DAFTAR TUGAS:
**A.** Jawab pertanyaan berikut berdasarkan teks tentang Lalita dan game online:
(i) Apa judul anime yang ditonton penulis ketika SMP?
(ii) Menurut teks, dengan syarat apa game online memiliki dampak positif?
(iii) Dari mana Lalita mengenali bahasa asing?
**B.** Teruskan teks tentang Lalita dan game online, dimulai setelah kalimat terakhir yang tercantum.

KUTIPAN TERPILIH:
:::

“No game no life”, salah satu judul anime yang pernah saya tonton ketika Sekolah Menengah Pertama (SMP) dan masih saya ingat sampai sekarang. Kata-kata tersebut mencerminkan kegemaran orang-orang bermain game online sampai lupa waktu, habis-habisan, dan membuat dunia game online seakan tidak kalah penting dari dunia nyata. Aku ingin memperkenalkanmu dengan Lalita, gadis brillian dan pengalamannya bermain game online.
Lalita merupakan salah satu siswi SMP yang sangat pintar dan hobi bermain game online. Game online tentu saja memiliki dampak yang positif apabila dimainkan secara bijak. Game online membuat Lalita belajar mengenai cara menyusun strategi, lebih teliti dan mendetail, lebih cermat, mengenali bahasa asing dari permainan, dan berinteraksi dengan beragam orang.

:::

INFORMASI TERCATAT:
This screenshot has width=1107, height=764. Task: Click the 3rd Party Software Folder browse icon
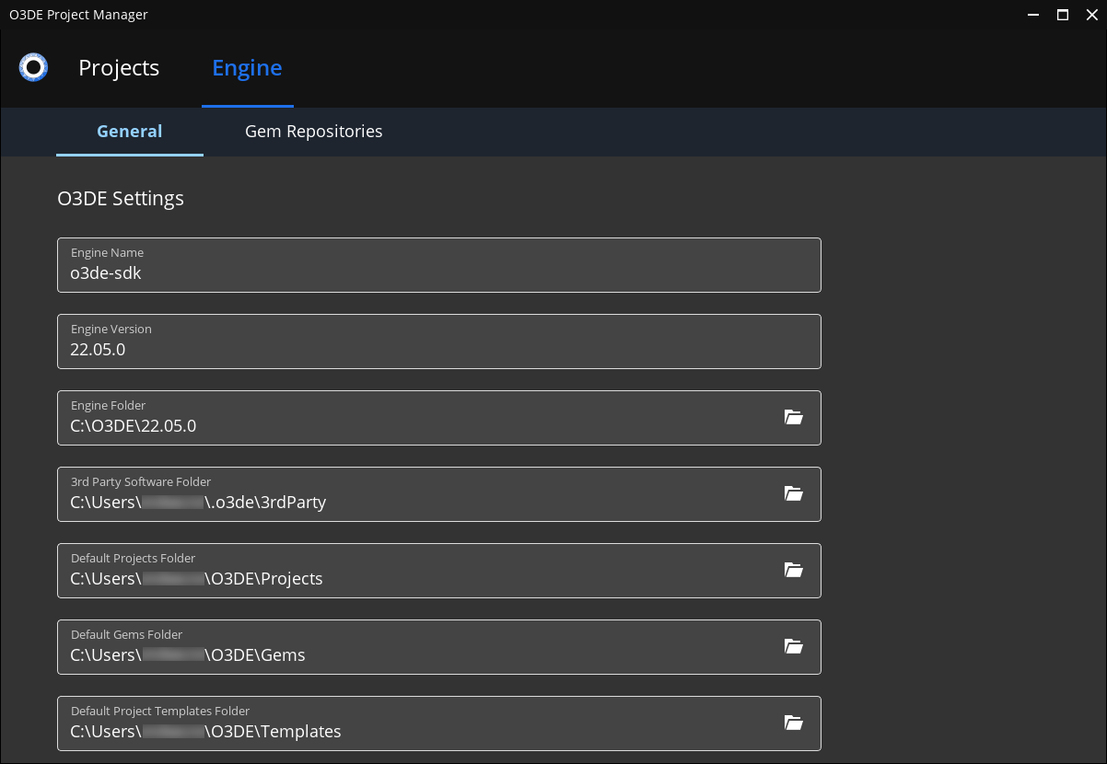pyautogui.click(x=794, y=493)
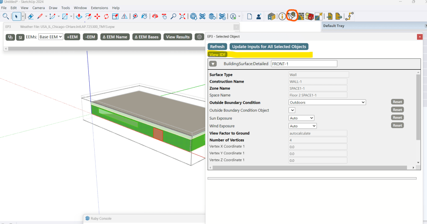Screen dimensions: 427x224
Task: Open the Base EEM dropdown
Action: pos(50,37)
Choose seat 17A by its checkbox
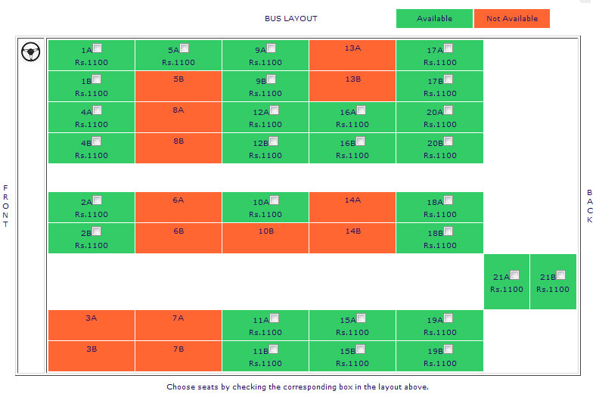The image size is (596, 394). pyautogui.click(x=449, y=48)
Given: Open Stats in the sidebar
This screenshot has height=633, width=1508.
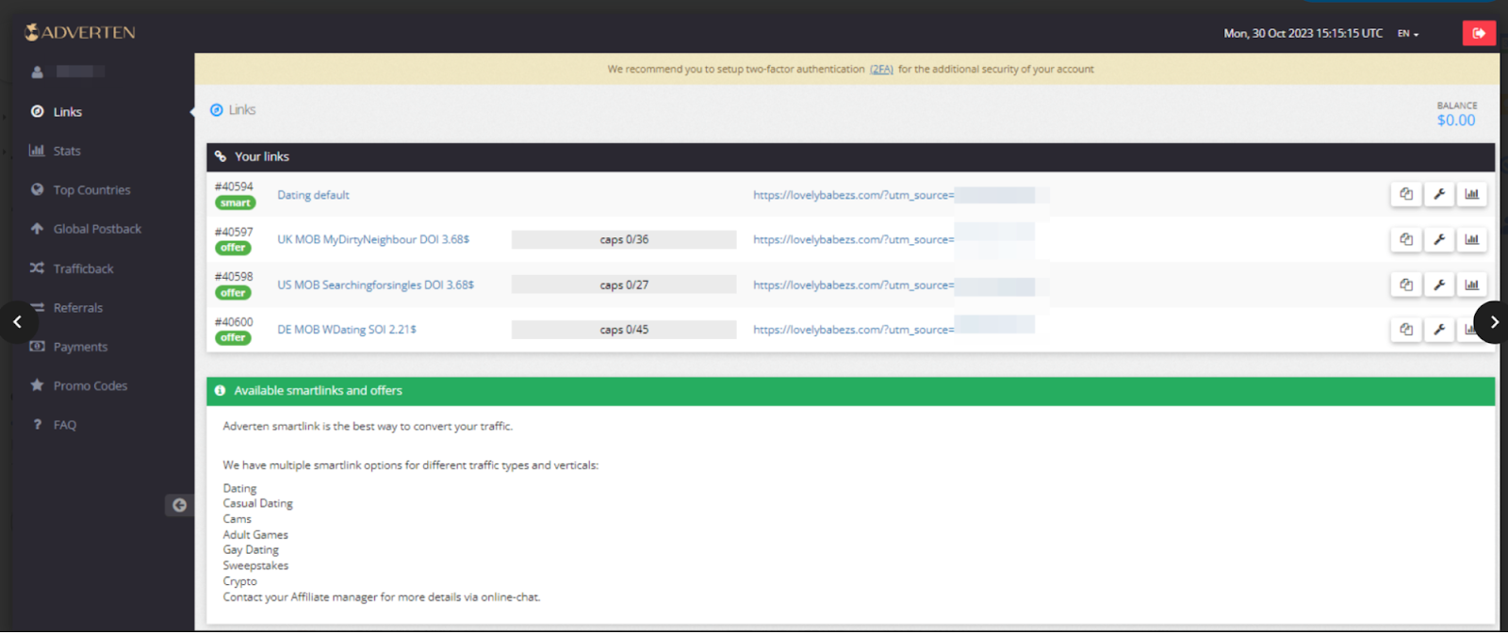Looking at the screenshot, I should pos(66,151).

:::

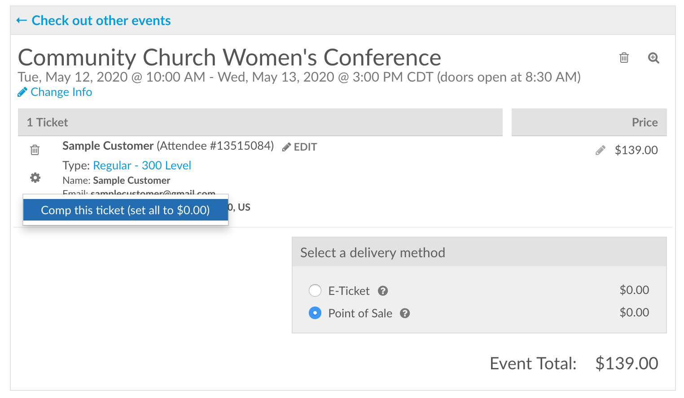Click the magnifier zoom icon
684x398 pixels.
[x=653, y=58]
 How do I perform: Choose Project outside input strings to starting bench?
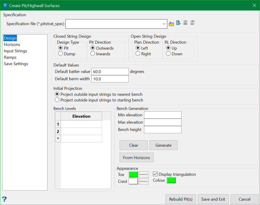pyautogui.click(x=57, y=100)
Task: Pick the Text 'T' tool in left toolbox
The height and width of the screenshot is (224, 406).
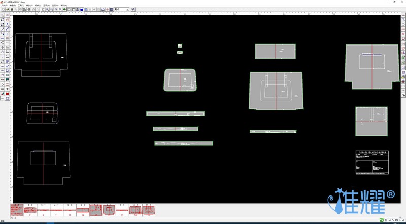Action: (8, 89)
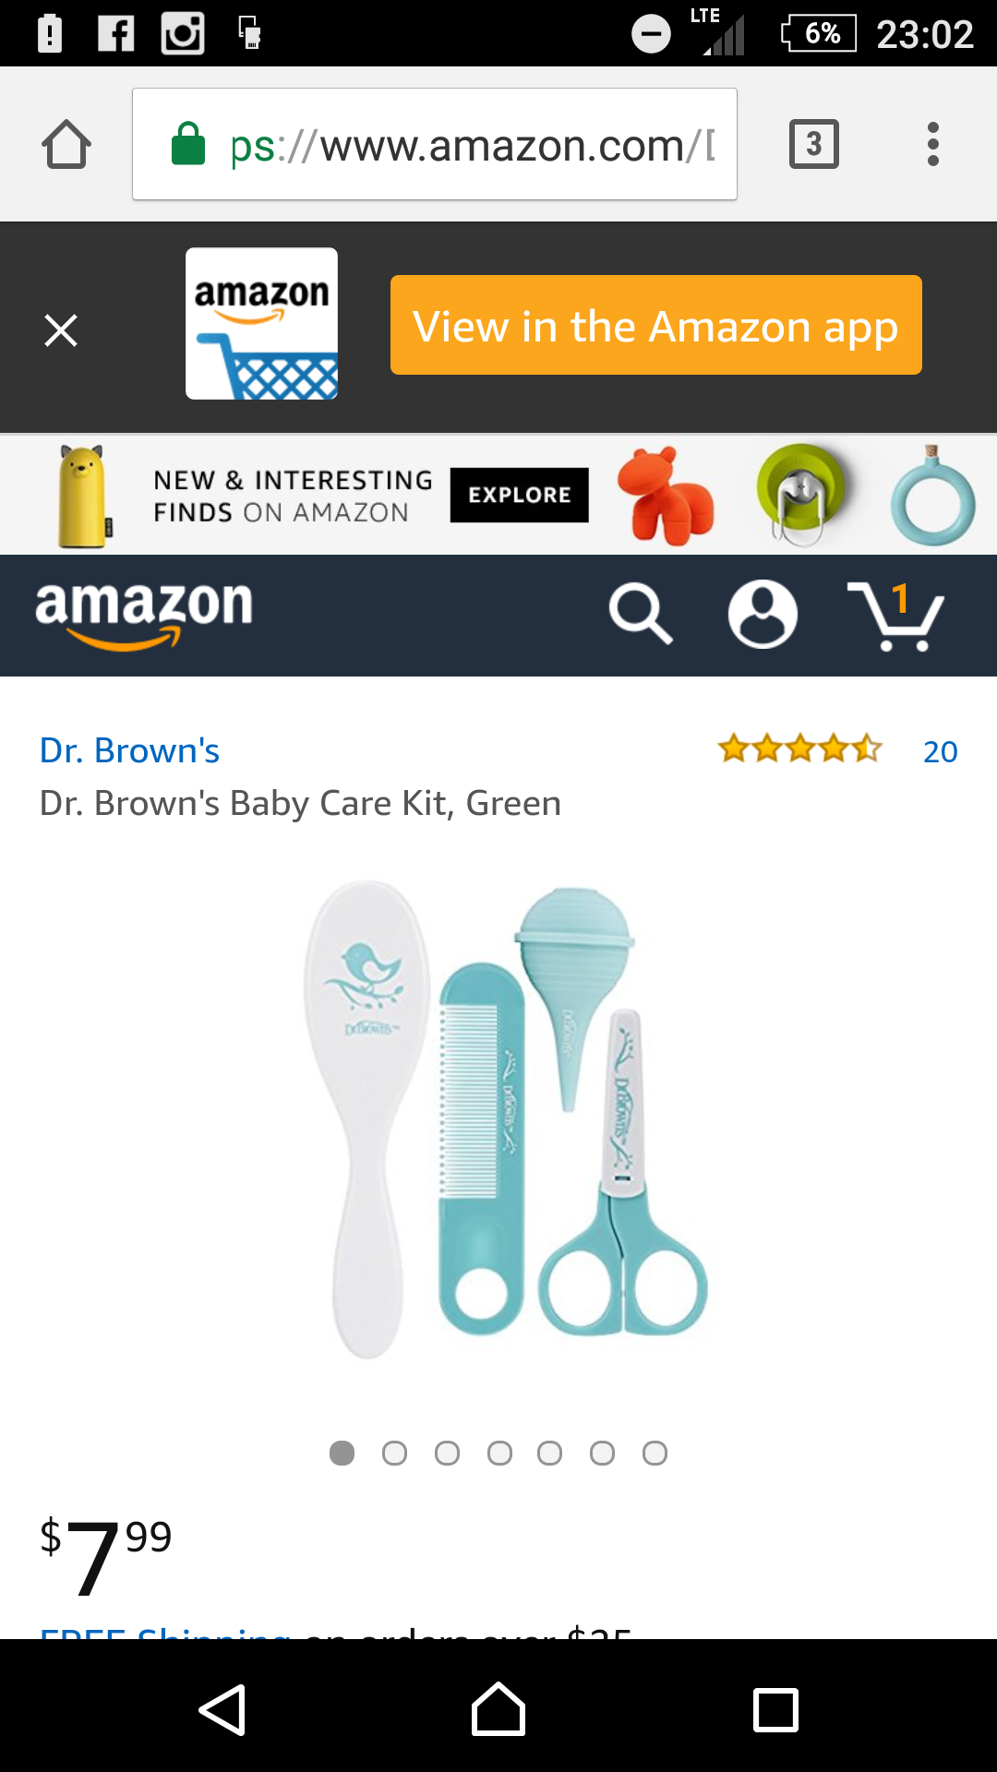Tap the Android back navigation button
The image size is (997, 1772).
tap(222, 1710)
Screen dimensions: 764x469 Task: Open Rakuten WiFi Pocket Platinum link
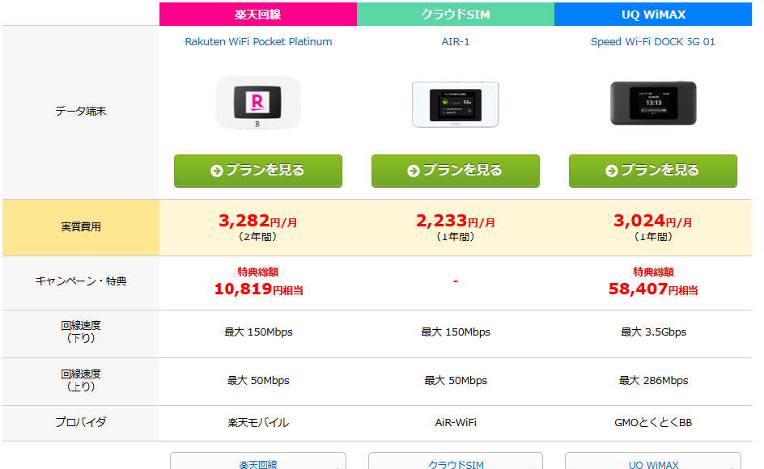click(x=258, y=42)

:::

JAWABAN PER TUGAS:
**A.**
(i) "No game no life"
(ii) Apabila dimainkan secara bijak
(iii) Dari permainan (game online)

**B.**
Bahaya-bahaya game online tetap mengintai. Lalita yang masih anak-anak itu berkenalan dengan Bara melalui fitur chatting (pesan) di game online. Bara, mula-mula melakukan pendekatan dengan Lalita dengan ucapan-ucapan manis bagai gulali.
“Boleh cerita apa saja ke saya, nggak usah malu-malu”, ungkap Bara menunjukkan kepedulian semunya. Lalita tertarik dan dibuat nyaman serta ketergantungan oleh perhatian yang Bara berikan melalui dunia maya. Lalita mulai jarang bercerita kepada orang tuanya. Ia cukup bercerita kepada bara tentang kesehariannya, saat gembira, sedih, dan momen-momen lain.
Beberapa minggu kemudian, Bara mulai bersikap aneh, seperti meminta Lalita mengirimkan foto anggota badan yang termasuk privat. Lalita sempat ragu, namun akhirnya ia menuruti Bara karena dia memaksa meninggalkan Lalita.
Anak-anak, termasuk Lalita adalah kelompok rentan yang perlu pendidikan seksualitas komprehensif agar bisa memahami risiko kekerasan di dunia digital. Fitur chatting di game online memungkinkan anak berinteraksi dengan macam-macam orang, dari yang baik hingga yang perilakunya buruk. Bara merupakan predator anak, sudah mengancam, ia juga orang dewasa yang tidak jujur karena mengaku seusia Lalita.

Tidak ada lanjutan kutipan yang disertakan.